Collect and copy out every line of the records that contains the string "field".

* Supplied records:
-- begin --
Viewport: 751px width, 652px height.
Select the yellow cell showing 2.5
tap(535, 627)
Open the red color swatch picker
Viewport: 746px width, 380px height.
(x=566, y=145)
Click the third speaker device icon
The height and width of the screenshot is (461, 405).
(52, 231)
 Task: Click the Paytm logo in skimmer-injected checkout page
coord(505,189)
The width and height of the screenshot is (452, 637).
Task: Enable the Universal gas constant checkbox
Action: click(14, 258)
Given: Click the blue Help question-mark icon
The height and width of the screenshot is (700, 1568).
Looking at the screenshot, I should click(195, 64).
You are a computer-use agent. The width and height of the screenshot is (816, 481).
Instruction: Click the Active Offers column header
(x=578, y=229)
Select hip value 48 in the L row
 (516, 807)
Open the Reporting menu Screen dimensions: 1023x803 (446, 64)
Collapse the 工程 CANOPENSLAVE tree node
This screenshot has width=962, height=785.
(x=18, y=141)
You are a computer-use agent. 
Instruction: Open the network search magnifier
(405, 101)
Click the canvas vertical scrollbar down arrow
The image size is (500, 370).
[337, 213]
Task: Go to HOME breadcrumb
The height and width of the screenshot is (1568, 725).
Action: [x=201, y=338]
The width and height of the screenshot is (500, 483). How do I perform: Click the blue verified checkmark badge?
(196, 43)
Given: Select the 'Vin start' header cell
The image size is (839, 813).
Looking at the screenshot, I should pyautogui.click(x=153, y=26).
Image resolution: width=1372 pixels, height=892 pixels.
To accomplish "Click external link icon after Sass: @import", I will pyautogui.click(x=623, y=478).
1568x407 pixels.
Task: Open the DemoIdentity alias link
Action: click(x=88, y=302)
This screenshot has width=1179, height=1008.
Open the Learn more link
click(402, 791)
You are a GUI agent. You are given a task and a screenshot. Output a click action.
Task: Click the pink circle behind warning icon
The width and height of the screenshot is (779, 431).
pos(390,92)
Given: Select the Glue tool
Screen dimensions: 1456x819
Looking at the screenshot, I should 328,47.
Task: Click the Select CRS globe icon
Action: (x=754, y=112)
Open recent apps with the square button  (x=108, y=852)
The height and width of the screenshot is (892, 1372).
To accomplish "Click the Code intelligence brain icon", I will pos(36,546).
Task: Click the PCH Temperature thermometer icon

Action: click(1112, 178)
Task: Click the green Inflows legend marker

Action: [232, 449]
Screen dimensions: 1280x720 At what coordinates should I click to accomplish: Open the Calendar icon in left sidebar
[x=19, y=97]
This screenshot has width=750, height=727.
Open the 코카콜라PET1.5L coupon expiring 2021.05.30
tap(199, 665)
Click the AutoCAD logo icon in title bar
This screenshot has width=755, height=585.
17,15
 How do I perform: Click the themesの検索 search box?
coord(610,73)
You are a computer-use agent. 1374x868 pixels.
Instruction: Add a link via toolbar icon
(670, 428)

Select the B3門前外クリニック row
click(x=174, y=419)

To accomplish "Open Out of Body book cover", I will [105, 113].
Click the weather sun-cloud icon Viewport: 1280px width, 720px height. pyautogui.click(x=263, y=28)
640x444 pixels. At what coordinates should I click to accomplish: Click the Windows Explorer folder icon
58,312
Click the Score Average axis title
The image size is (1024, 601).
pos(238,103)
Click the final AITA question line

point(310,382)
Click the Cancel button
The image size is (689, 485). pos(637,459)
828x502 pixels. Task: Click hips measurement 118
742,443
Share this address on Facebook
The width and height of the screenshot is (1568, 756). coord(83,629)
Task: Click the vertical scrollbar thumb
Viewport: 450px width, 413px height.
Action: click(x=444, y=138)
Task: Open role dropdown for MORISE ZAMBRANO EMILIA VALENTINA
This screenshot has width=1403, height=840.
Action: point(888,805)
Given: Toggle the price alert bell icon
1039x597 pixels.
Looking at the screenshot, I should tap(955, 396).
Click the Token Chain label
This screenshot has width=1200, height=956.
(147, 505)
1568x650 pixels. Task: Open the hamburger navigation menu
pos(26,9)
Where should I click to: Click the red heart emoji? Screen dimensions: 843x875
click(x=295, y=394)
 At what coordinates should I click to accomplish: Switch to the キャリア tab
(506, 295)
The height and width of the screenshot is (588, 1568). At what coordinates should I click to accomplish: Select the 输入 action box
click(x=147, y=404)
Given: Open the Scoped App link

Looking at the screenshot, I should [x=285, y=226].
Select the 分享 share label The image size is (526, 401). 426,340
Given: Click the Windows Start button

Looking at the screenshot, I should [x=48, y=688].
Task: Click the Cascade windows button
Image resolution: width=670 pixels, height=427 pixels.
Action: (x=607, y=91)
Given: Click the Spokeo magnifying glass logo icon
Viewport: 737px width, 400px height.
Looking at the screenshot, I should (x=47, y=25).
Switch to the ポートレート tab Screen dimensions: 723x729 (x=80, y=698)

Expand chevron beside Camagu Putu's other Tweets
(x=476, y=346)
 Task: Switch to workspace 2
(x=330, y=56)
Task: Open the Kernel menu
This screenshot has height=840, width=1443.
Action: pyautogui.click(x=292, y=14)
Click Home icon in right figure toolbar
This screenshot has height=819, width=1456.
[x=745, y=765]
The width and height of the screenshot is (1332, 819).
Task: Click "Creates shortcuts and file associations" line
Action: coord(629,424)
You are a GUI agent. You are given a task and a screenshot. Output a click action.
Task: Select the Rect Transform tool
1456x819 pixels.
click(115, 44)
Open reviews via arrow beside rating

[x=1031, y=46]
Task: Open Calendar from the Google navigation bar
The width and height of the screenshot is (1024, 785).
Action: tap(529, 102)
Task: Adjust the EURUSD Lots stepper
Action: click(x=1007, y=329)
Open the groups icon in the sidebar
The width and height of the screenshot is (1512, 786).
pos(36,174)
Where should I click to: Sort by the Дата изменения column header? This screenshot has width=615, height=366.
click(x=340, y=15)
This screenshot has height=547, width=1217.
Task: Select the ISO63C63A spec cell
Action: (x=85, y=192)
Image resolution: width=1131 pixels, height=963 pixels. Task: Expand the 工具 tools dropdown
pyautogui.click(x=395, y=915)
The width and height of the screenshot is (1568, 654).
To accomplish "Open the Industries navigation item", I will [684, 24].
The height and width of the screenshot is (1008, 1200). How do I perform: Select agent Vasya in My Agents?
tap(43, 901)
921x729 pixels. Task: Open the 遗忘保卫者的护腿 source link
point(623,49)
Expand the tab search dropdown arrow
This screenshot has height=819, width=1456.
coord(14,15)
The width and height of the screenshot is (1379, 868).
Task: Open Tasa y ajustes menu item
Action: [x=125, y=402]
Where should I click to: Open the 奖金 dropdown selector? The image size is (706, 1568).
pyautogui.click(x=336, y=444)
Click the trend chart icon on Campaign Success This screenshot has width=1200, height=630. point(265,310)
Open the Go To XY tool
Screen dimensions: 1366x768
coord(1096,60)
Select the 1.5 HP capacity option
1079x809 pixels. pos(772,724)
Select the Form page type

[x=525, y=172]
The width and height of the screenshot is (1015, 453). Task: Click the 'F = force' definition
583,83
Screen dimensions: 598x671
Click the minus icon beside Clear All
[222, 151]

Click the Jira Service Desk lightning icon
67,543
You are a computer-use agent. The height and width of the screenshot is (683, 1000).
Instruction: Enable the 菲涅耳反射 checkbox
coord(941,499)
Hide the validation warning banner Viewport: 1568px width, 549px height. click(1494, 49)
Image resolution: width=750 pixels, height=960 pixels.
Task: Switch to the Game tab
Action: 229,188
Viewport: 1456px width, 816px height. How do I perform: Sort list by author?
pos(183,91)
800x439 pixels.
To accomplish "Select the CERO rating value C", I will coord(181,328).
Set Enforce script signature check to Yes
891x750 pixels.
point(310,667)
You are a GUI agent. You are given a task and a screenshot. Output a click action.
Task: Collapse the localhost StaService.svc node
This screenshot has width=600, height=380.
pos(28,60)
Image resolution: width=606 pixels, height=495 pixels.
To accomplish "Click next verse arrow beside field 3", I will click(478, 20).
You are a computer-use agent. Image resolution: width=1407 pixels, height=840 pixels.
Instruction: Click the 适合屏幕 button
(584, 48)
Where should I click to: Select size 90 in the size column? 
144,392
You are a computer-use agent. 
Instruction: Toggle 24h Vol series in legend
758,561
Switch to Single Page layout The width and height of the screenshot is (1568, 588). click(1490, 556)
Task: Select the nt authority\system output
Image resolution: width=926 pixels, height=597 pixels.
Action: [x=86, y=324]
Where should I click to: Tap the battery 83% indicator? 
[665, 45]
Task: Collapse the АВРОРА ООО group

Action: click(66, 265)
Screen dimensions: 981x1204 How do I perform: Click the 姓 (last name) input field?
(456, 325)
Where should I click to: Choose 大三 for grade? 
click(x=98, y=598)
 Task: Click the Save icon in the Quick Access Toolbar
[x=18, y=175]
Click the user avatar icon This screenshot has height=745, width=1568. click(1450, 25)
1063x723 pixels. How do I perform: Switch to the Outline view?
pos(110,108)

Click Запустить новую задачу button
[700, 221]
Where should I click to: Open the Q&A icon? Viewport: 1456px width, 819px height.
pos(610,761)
-- end --
* Task solution:
To accomplish "Click next verse arrow beside field 3", I will click(478, 20).
Screen dimensions: 981x1204 How do I perform: Click the 姓 (last name) input field?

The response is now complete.